Dan lewat dualisme atau keterpasangan Surat "An-Naas" dan Surat "Al-Fatihah" ini akhirnya Rahasia tersembunyi tentang ajar pikukuh "SUNDA" dapat terungkap dengan sempurna.

Ada tiga ayat pada Surat "An-Naas" ataupun Surat "Al-Fatihah" yang memiliki redaksi ayat yang serupa namun konteksnya berbeda dan keduanya memiliki sifat dualisme satu sama lain.

Dalam Surat "An-Naas", ketiga ayat tersebut adalah:
Ayat 1 : "Rabb (bagi) Manusia."
Ayat 2 : "Maalik (bagi) Manusia."
Ayat 3 : "Ilaah (bagi) Manusia."

Sedangkan dalam Surat "Al-Fatihah", ketiga ayat tersebut adalah:
Ayat 2 : "Rabb (bagi) Alam Semesta."
Ayat 4 : "Maalik (bagi) Hari Akhir."
Ayat 5 : "Hanya kepada-Mu kami meng-Abdi."

Nah ada frase kata yang serupa dari ketiga ayat dari masing-masing surat di atas, yakni kata: RABB, MAALIK dan ILAAH.

Dan lewat ketiga kata ini, akhirnya kita paham bahwa "Manusia" (Sunda) sebagai "Jagad Mikrokosmos" pada hakekatnya berpasangan dengan "Alam Semesta" sebagai "Jagat Makrokosmos" sehingga antara keduanya ada ikatan kebutTUHAN satu sama lain, maka dengan demikian seyogyanya antara "Manusia" dan "Alam Semesta" memiliki hubungan yang serasi, selaras dan dinamis.

Kembali kepada tiga kata yang serupa yang ditemukan lewat keterpasangan Surat "An-Naas" dan Surat "Al-Fatihah" yakni kata: RABB, MAALIK dan ILAAH, maka berikut makna dari ketiga kata tersebut,

"RABB" merupakan bentuk subyek yang artinya adalah "Pengatur", sedangkan bentuk kata bendanya adalah "RUBUBIYAH" yang artinya adalah "Aturan".

"MAALIK" merupakan bentuk subyek yang artinya adalah "Raja", sedangkan bentuk kata bendanya adalah "MULKIYAH" yang artinya adalah "Kerajaan".

"ILAAH" merupakan bentuk subyek yang artinya adalah "Sesembahan", sedangkan bentuk kata bendanya adalah "ULUHIYAH" yang artinya adalah "Rakyat" atau "Umat".
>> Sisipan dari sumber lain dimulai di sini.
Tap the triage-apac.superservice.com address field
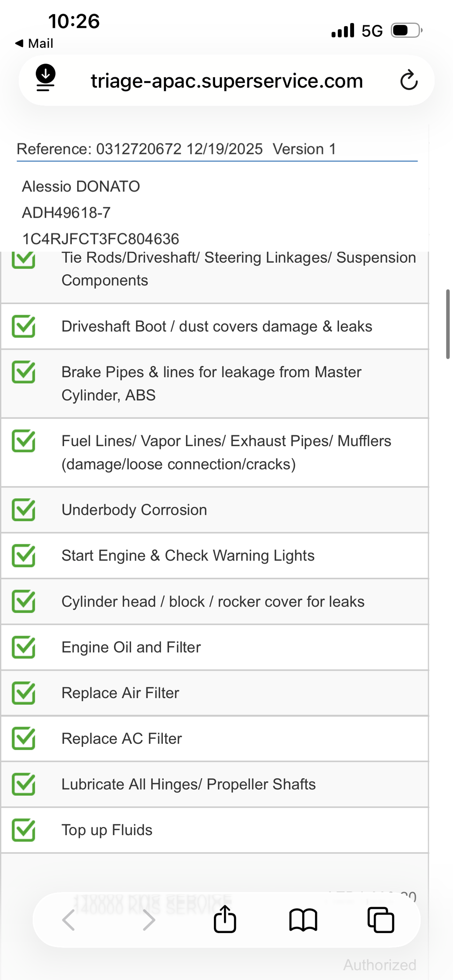The image size is (453, 980). 227,81
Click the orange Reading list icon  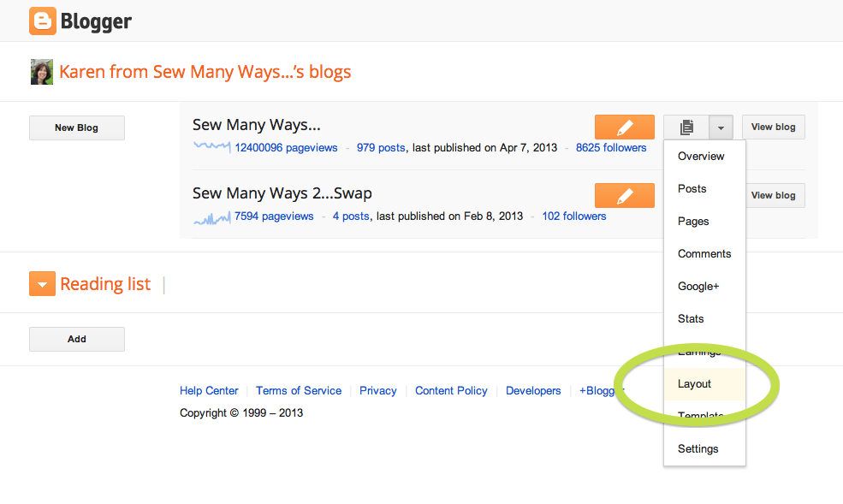[42, 283]
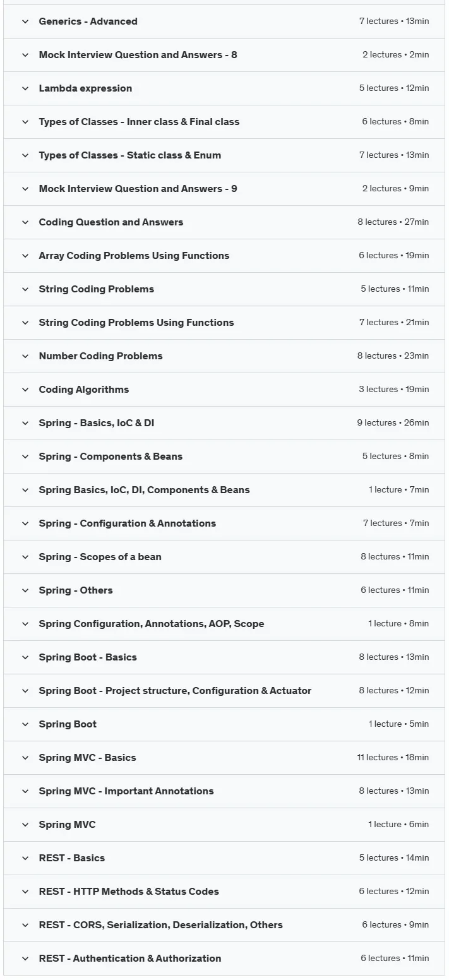Expand Mock Interview Question and Answers - 8
449x980 pixels.
(224, 55)
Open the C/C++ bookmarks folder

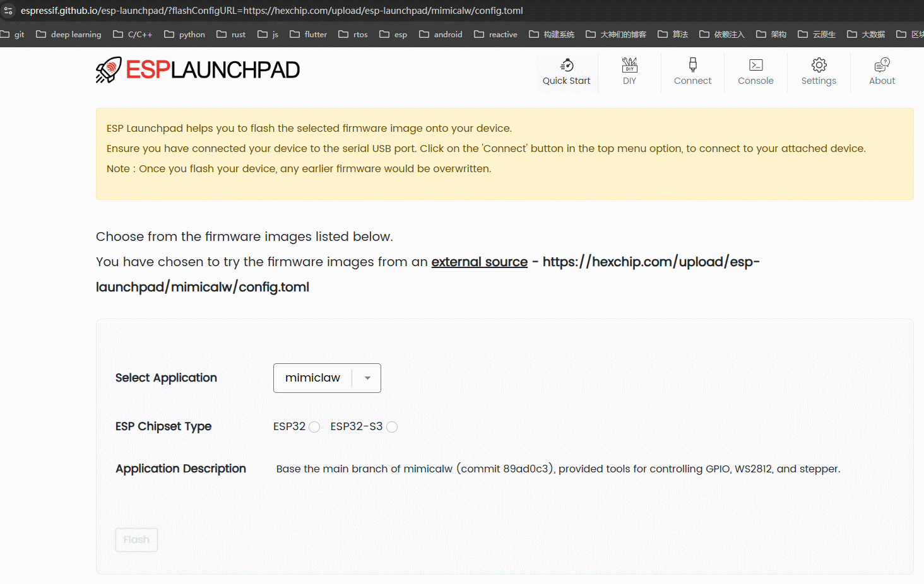tap(133, 35)
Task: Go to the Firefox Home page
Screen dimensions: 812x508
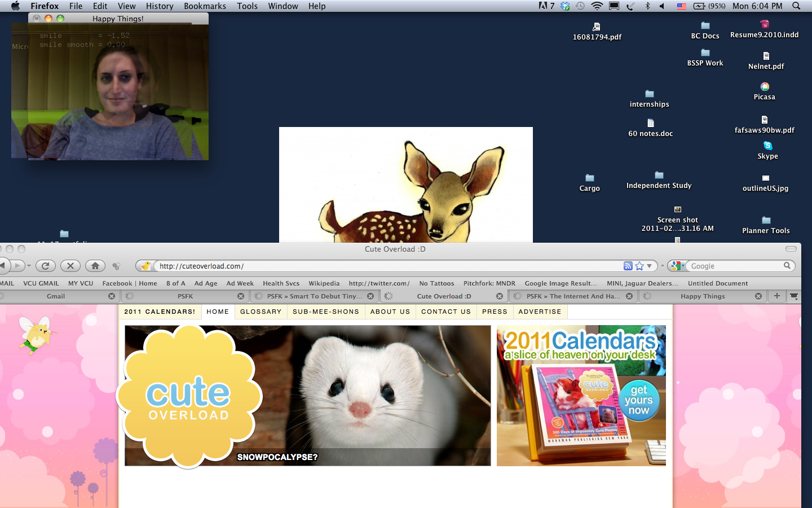Action: [95, 266]
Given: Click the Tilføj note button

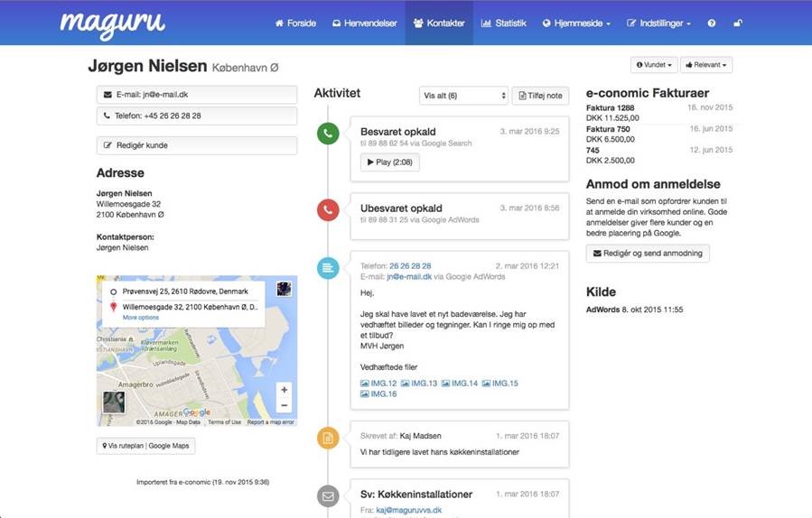Looking at the screenshot, I should [541, 96].
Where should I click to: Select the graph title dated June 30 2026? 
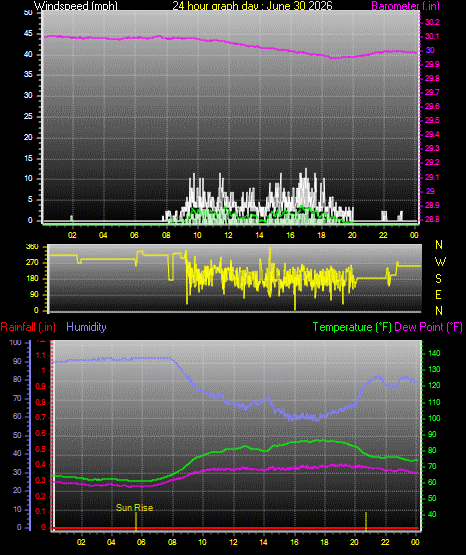252,5
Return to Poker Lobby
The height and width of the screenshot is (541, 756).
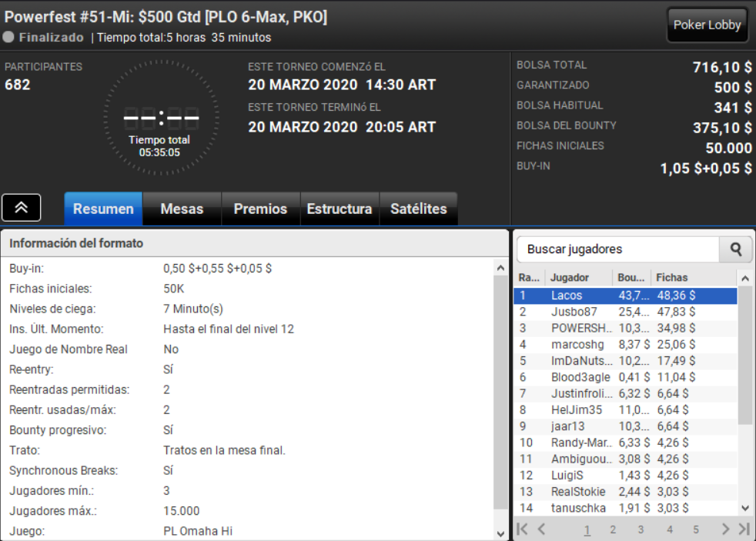(x=707, y=25)
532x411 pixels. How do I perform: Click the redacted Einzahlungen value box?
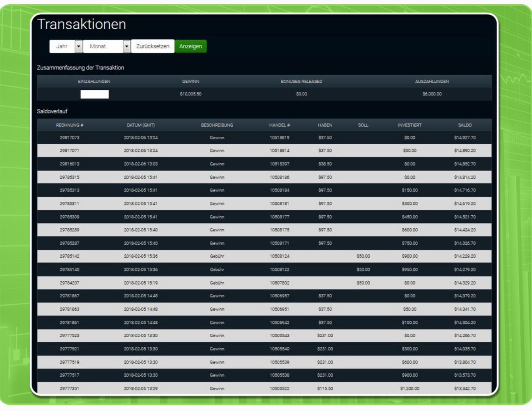coord(95,94)
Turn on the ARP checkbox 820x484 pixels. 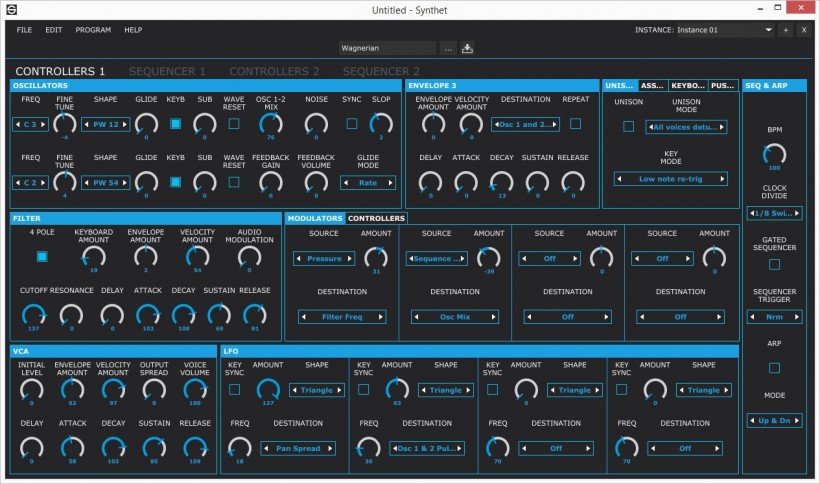[x=775, y=368]
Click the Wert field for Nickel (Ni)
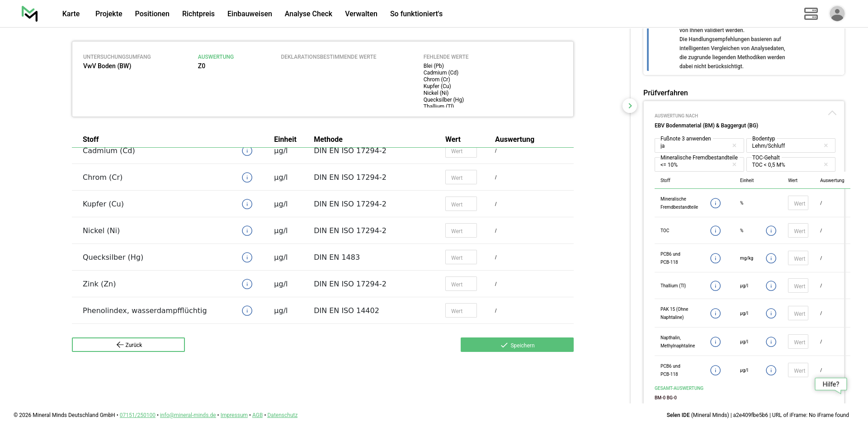The width and height of the screenshot is (868, 426). coord(461,231)
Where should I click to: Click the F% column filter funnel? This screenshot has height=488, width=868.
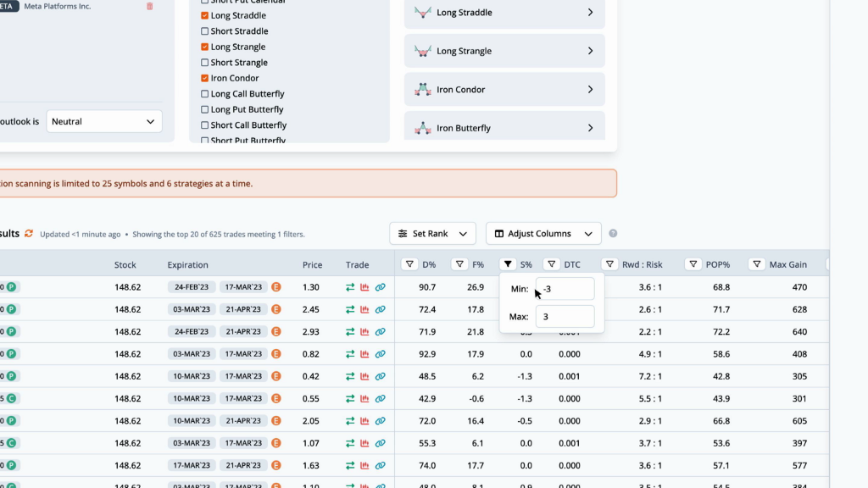(459, 265)
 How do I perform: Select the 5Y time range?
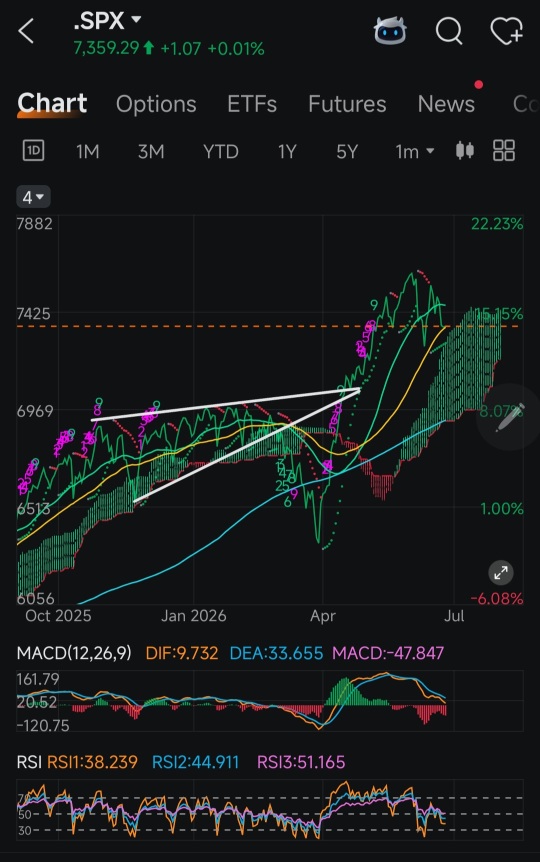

Dan ketiga kata inilah yang ternyata dijadikan sebagai dasar pemikiran dan dasar pijakan dalam merumuskan ajar pikukuh Sunda yang dikenal sebagai "TRI-TANGTU SUNDA" yang di-siloka-kan sebagai bentuk senjata "TRISULA" yang merupakan senjata pusaka milik "DEWA POSEIDON" dimana kata "POSEIDON" berasal dari kata "PASUNDAN" (Pa-Sunda-an) yang diadopsi ke dalam Bahasa Yunani menjadi "POSEIDON".

Berikut urut ajar pikukuh Sunda yang dikenal sebagai "TRI-TANGTU SUNDA":

RABB - MAALIK - ILAAH
RUBUBIYAH - MULKIYAH - ULUHIYAH
ATURAN - KERAJAAN - RAKYAT
TATA SALIRA - TATA NAGARA - TATA BUANA
AGAMA - NIGAMA - SUNDARIGAMA
RAMA - RATU - RASI
YUDIKATIF - EKSEKUTIF - LEGISLATIF
MANUSIA SUNDA (Rama ~ Nabi) - BATARA GURU (Ratu ~ Jibril Sang Penyampai Wahyu) - ORANG SUNDA (Rasi ~ Umat)

Ya itulah rahasia tersembunyi dari ajar pikukuh Sunda yg disebut sebagai "TRI-TANGTU SUNDA" yang ternyata dirumuskan oleh Leluhur kita lewat keterpasangan tiga buah ayat dari Surat "An-Naas" dan Surat "Al-Fatihah" yang rahasianya diperoleh dari Sang Batara Guru yakni Malaikat Jibril yang diberi tugas sebagai "Penyampai Wahyu" dari Sang Hyang Wenang (Tuhan) kepada para "Manusia Sunda" (Nabi) untuk diajar-luaskan secara umum kepada "Orang Sunda" (Umat).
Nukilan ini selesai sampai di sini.